I switched around one and a half years ago. I must say, there are some hurdles to using NixOS. Mainly I dislike that it always takes around 20 times the effort to start and project. You make up for the initial time investment, because you end up with a far more stable setup, but still it does take some willpower to get things started.
It’s in no way “everyone”, just a vocal minority.
I use
ArchNixOS BTW.
I’ve been using it for over a year and love it. A config file for your entire system, and built in rollbacks anytime something goes wrong. One language to configure everything, although in practice that doesn’t always work. But I love it.
Some others have started why it works, here is some how. Nixos completely disregards the fhs. Packages don’t install to anywhere standard, every package and configuration change gets it’s on directory in /nix/store but through smart use of tracking everything there, it symlinks all those files to proper places and sets up the environment for them to know where libraries are.
This is then also why you don’t need sudo privileges to install things. Your profile has an environment that is aware of your users packages and configurations, the system itself isn’t effected because everything is symlinked.
Then because every update means new directories in /nix/store you can role back to your last configuration because plasma broke something or whatever.
However, it’s a LOT to learn. Best place I know of is https://piped.video/watch?v=AGVXJ-TIv3Y&t=0
This guy did a good job for me. Hope this helps!
I used NixOS for a couple of years. My experience is like this:
- It is a rolling release (mostly)
- You write a declarative configuration for your system, e.g., my config will say I want Neovim with certain plugins, and I can also include my Neovim configuration
- It is stable, and when it breaks it is easy to go back
- Packages are mostly bleeding edge
Note that there’s both the rolling unstable channel and a bi-annual stable release channel.
The configuration stuff seems great.
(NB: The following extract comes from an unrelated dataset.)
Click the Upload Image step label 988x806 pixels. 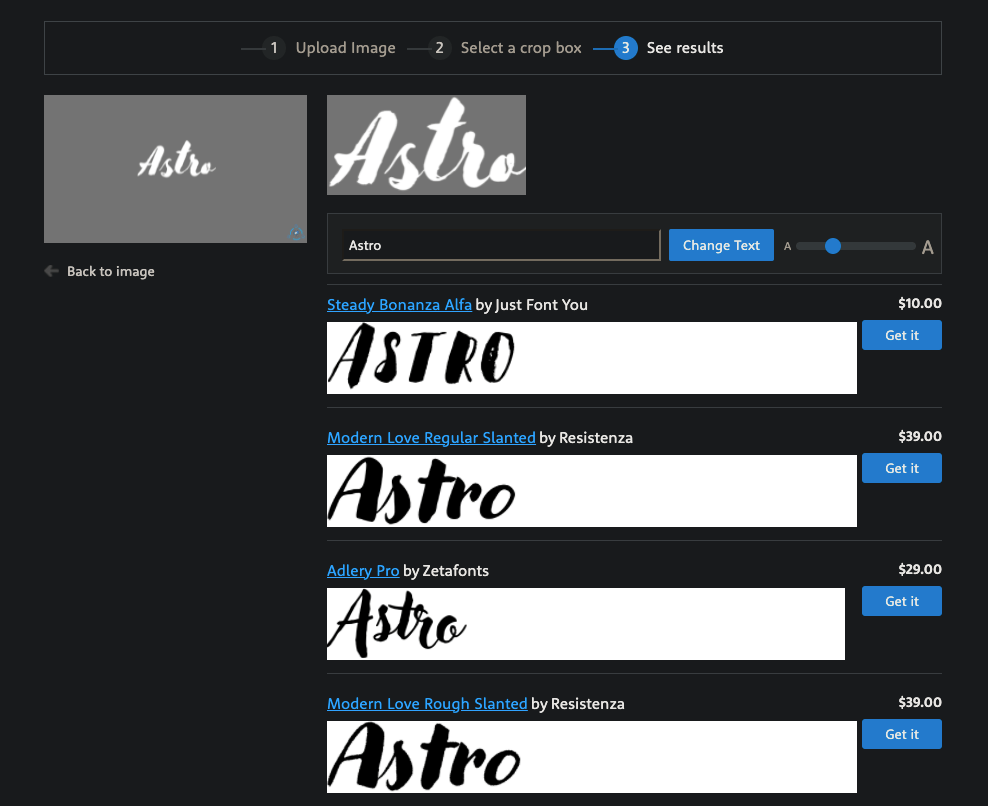344,47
I guess it reduce the struggle of porting a full config from one pc to another right ?
Yes absolutely. It is really great. It is also a source of frustration, e.g., missing configuration options, non-obvious options and so on. Overall it works well.
You can even define configurations for different systems/hosts/users from a single place. I’ev atomized my config and I can reuse lots of parts for my different machines. Also my user config is nearly identical (except hardware specific things).
Are you still using it and happy with it? I’ve been increasingly using single purpose dev VMs in a server, and a declarative configuration system would make the process of spinning them up faster and more robust. My current shell script system is clunky, and I’ve been looking at Ansible.
Not using it anymore. Although I’m thinking about going back to it. The NixOS learning curve is a bit more steep than most other distros.
What are you using instead?
everyone
Now that’s what I’d call a stretch…
Indeed, why would I switch, already have been running NixOS for 10+ years.
People love Nix because of the OS configuration based around a single config file. Essentially, you define your system configuration in this file, including installed programs, then you rebuild your system based on that configuration.
The beauty here is that you can easily move this file to another machine running NixOS and reproduce your configuration there. You can also roll back changes by simply rebooting and choosing the last known good build and you’re back in business.
Because it’s the latest Cool Nerd Thing™ like Arch before it, and Gentoo before that. Most of the people raving about it probably don’t have much use for its features.
The features themselves are very useful for basically any user. Whether they are worth the non-standardness and issues that come with it is another question.
Solution without a problem. A cool solution but yeah.